Umeå University, Umeå, Sweden.
2014 (English)In: Ecology and Evolution, E-ISSN 2045-7758, Vol. 4, no 21, p. 4173-4184Article in journal (Refereed) Published
Abstract [en]

Riparian zones support some of the most dynamic and species-rich plant communities in cold regions. A common conception among plant ecologists is that flooding during the season when plants are dormant generally has little effect on the survival and production of riparian vegetation. We show that winter floods may also be of fundamental importance for the composition of riverine vegetation. We investigated the effects of ice formation on riparian and in-stream vegetation in northern Sweden using a combination of experiments and observations in 25 reaches, spanning a gradient from ice-free to ice-rich reaches.
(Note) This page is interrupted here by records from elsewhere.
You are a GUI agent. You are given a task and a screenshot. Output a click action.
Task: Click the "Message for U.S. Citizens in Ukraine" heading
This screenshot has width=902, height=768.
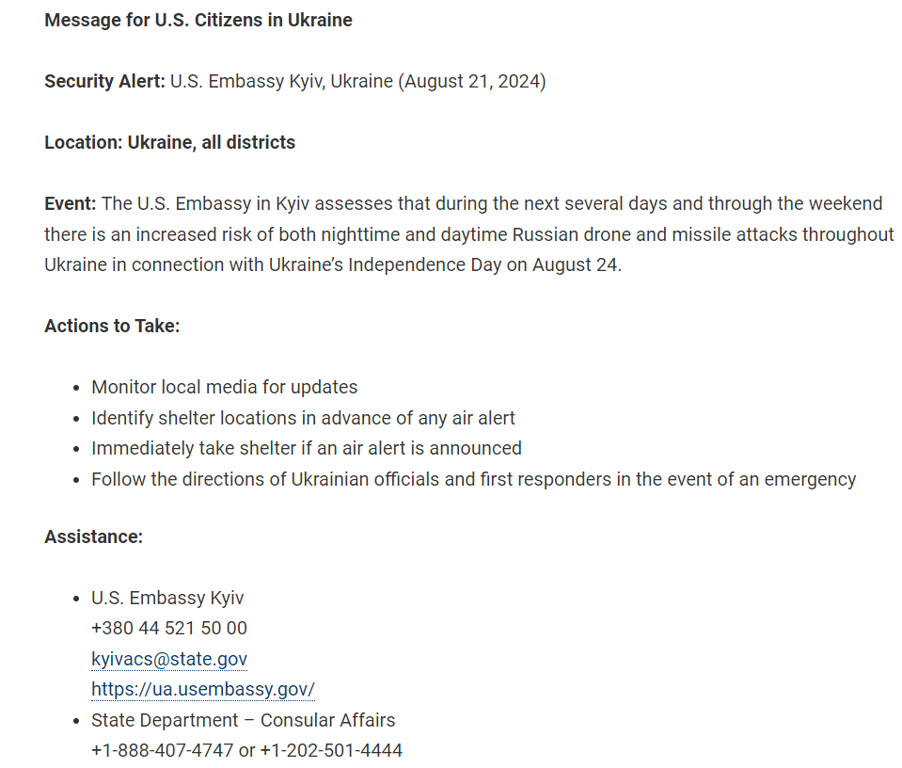[198, 20]
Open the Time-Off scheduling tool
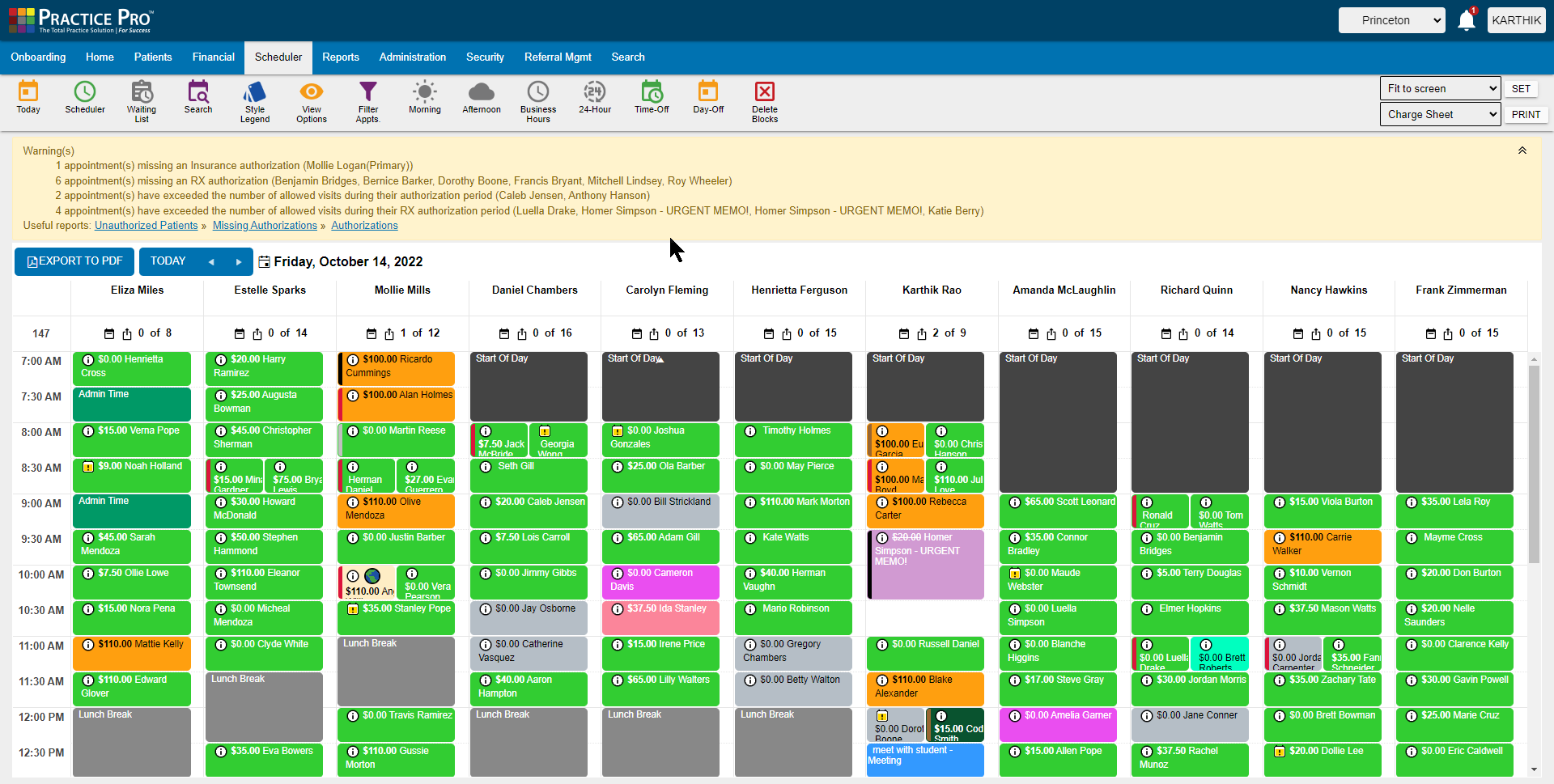This screenshot has height=784, width=1554. point(652,99)

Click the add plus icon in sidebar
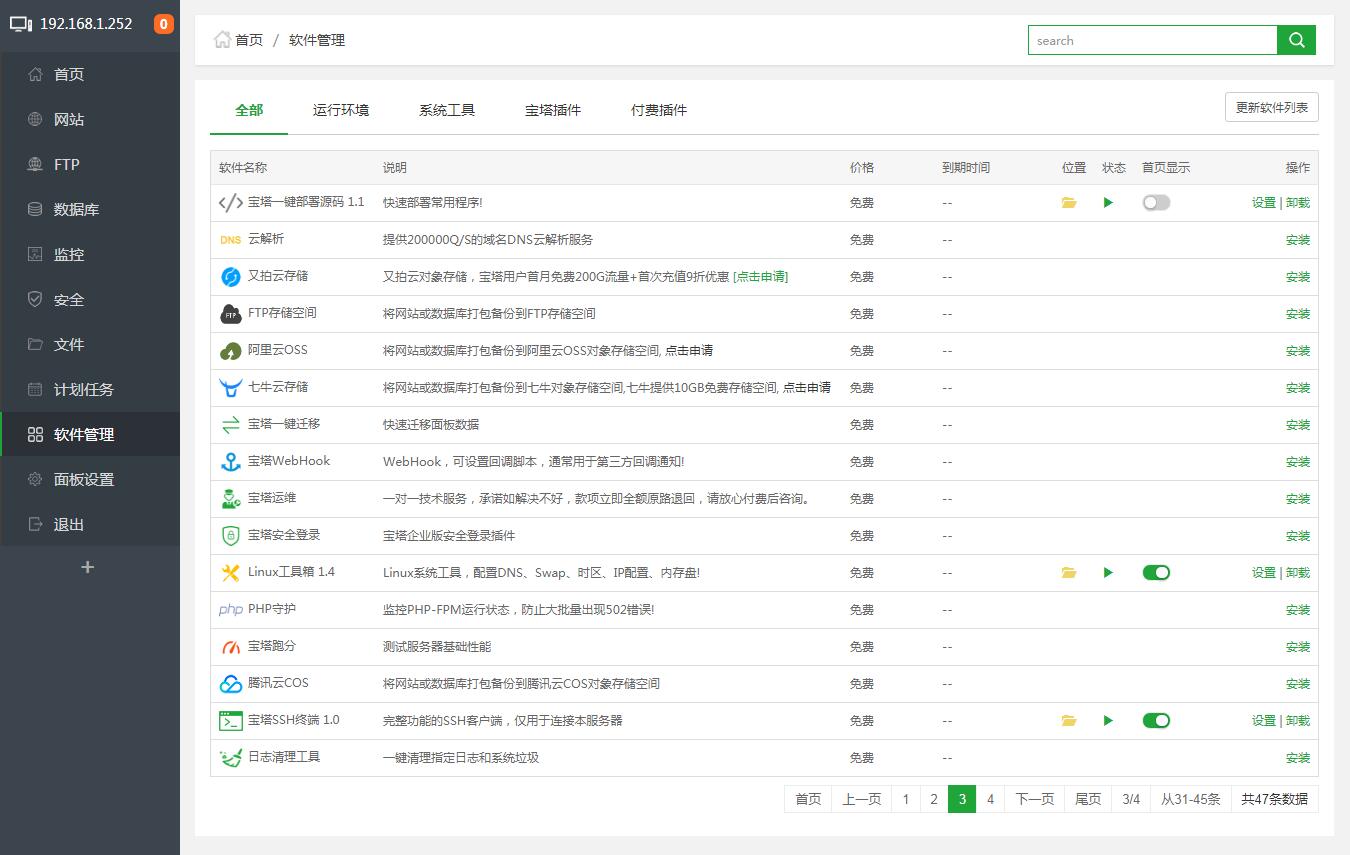(88, 567)
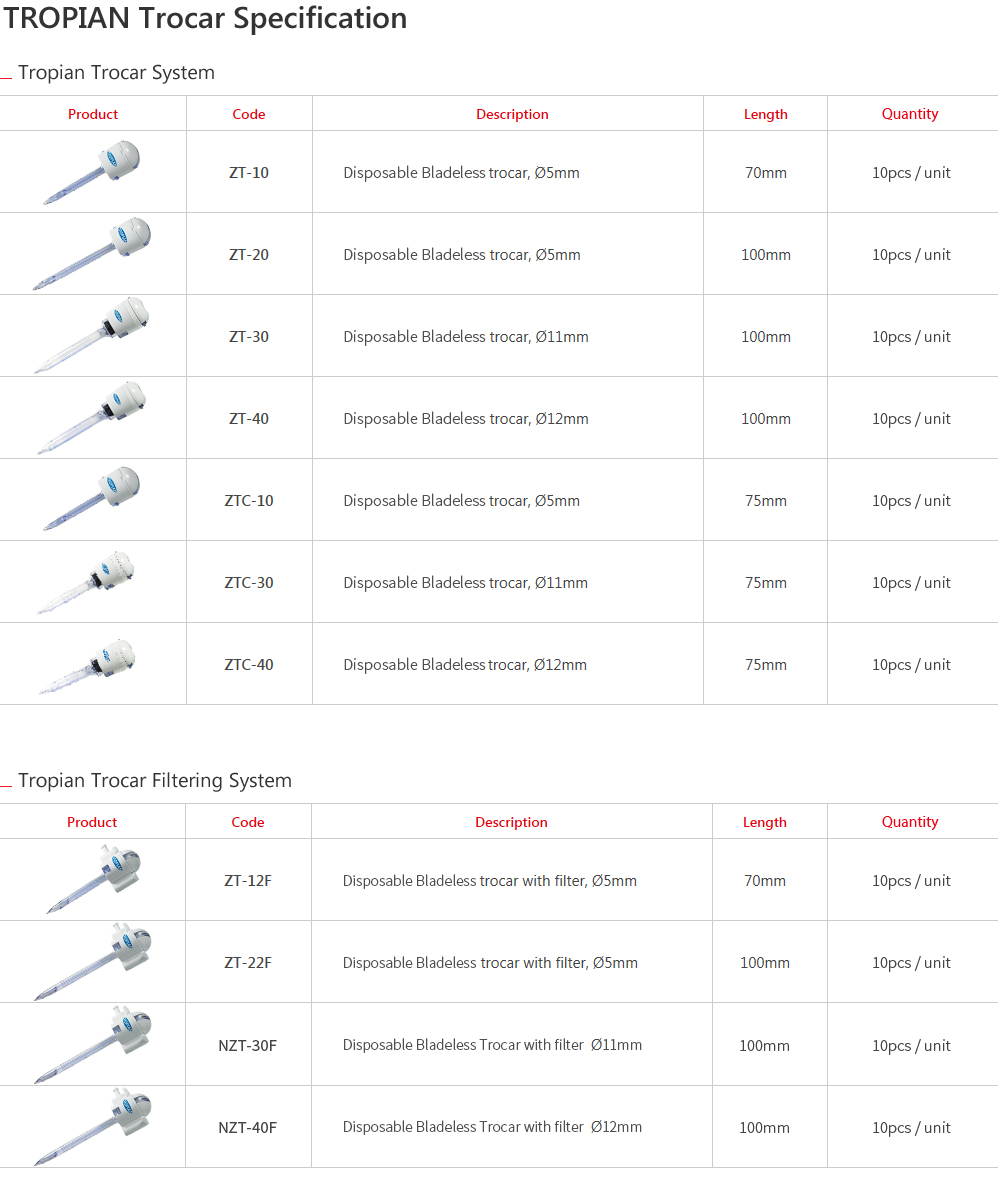The image size is (1000, 1191).
Task: Select the NZT-30F code text
Action: 248,1045
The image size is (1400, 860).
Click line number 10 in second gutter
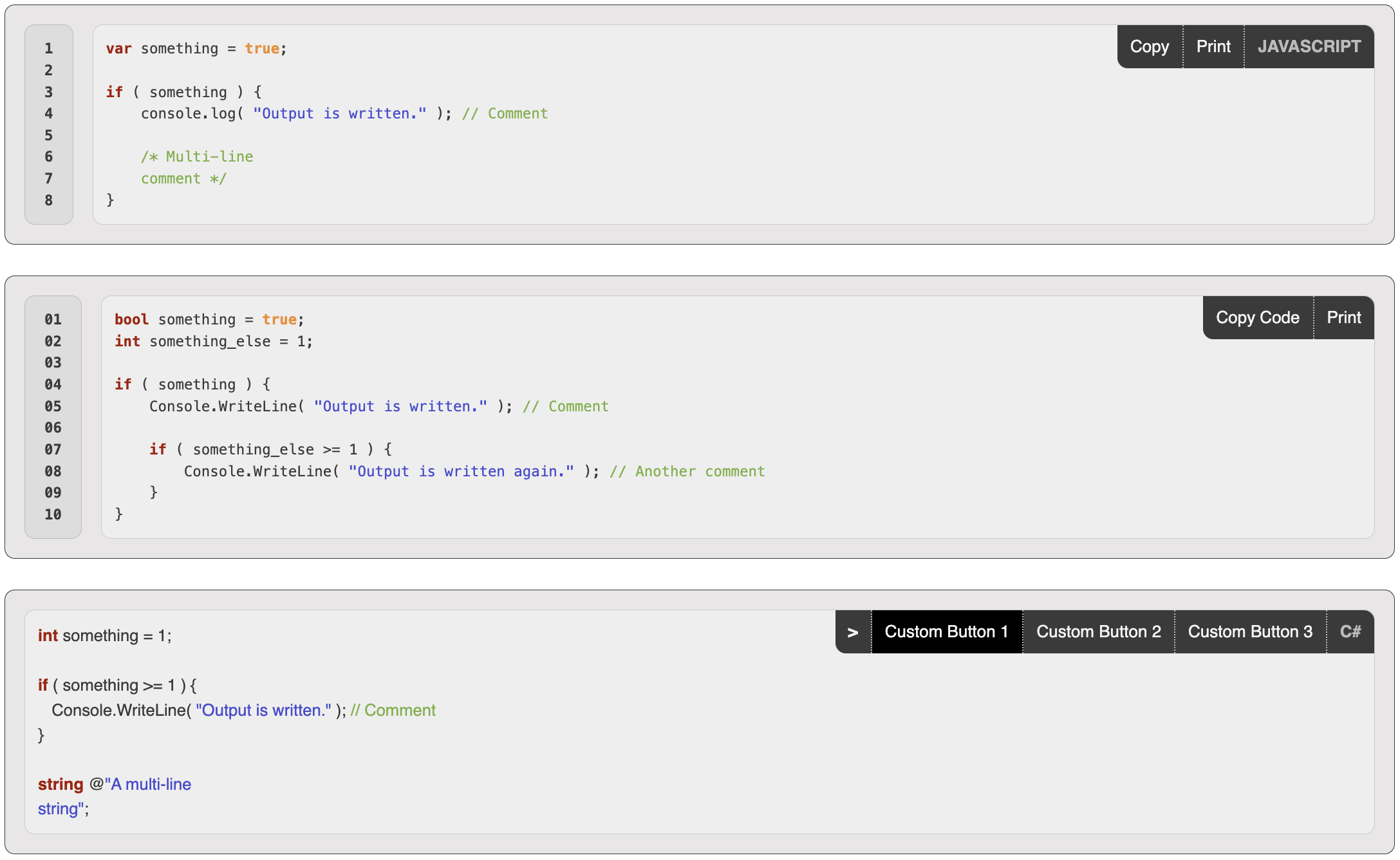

The ice-rich reaches were characterized by high production of frazil and anchor ice. In a couple of experiments, we exposed riparian vegetation to experimentally induced winter flooding, which reduced the dominant dwarf-shrub cover and led to colonization of a species-rich forb-dominated vegetation. In another experiment, natural winter floods caused by anchor-ice formation removed plant mimics both in the in-stream and in the riparian zone, further supporting the result that anchor ice maintains dynamic plant communities. With a warmer winter climate, ice-induced winter floods may first increase in frequency because of more frequent shifts between freezing and thawing during winter, but further warming and shortening of the winter might make them less common than today. If ice-induced winter floods become reduced in number because of a warming climate, an important disturbance agent for riparian and in-stream vegetation will be removed, leading to reduced species richness in streams and rivers in cold regions. Given that such regions are expected to have more plant species in the future because of immigration from the south, the distribution of species richness among habitats can be expected to show novel patterns.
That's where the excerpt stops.